Me encuentras con un abrigo más gris que mi vida y la tuya juntas, y una sonrisa de haber secado muchas lágrimas con sangre.

Me invitas a un café y mientras te hago reír con cualquiera de mis mil batallas perdidas, tu mirada se quita años hasta igualar los míos.
Me hablas de las rutinas que te ahogan y creo oírte suplicar que te dé el valor de vivirlas conmigo.
Hace ya mucho tiempo que te dejas sorprender, me dices.

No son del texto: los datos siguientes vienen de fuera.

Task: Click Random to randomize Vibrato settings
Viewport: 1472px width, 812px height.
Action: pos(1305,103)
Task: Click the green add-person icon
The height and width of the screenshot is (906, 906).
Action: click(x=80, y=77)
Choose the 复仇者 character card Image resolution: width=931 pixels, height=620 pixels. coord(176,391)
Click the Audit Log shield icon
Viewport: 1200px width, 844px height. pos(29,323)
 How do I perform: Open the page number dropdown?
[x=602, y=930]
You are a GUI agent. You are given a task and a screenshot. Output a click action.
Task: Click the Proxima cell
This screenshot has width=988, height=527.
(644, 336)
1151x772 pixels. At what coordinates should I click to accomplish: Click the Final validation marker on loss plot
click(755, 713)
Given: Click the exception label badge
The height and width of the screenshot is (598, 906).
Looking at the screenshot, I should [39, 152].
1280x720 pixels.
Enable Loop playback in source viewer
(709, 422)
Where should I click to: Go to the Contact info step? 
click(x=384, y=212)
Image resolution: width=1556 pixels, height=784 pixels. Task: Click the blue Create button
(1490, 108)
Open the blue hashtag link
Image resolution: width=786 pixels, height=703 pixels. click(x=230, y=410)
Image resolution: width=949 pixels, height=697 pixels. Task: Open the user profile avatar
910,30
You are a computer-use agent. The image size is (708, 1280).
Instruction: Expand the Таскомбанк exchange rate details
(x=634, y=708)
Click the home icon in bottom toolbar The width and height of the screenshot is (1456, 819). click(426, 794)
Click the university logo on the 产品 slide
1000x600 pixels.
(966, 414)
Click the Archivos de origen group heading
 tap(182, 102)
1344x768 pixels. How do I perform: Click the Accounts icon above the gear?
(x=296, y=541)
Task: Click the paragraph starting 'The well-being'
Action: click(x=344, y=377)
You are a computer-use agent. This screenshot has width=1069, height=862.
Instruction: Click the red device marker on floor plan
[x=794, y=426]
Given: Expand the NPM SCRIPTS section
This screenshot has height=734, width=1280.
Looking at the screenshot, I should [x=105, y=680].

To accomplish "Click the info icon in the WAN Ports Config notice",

El truco está en no dejarte, y que te sorprendan, te contesto.
Me cuentas que siempre lo supiste, que nunca miré a otro como lo hacía contigo.
Y yo te recito de memoria las mil y una cartas que te he escrito las últimas mil noches, y la que te estoy escribiendo ahora, mientras pides la cuenta de tus últimos 4 años perdidos.

Es la hora de despedirnos.
Te hago prometer que llamarás, y tú prometes dejarme volar.
Firmamos el contrato de la supervivencia con mil excusas disfrazadas de buenas intenciones. Tú y yo, que nunca supimos mentir. Porque ni tú conmigo, ni yo sin ti.

Me guiñas un ojo y me agarras por la cintura, como si tu instinto quisiera anclarme a tus ganas de seguir. Pero tú y yo nunca hemos sido de pisar tierra firme.
Te vas con menos años en los ojos, y yo con el peso de todo un siglo sobre los hombros.
Te miro mientras te alejas con la sonrisa de quien sabe que tiene las espaldas cubiertas, con mis cartas en una mano y las ganas de vivir revitalizadas en la otra.
Y yo me despido con la espalda tan al aire como siempre te la quise enseñar.

Aquí acaba la historia que nunca pudo ser.
Hasta que nos volvamos a encontrar. Porque ni tú llamarás, ni yo renunciaré a volar.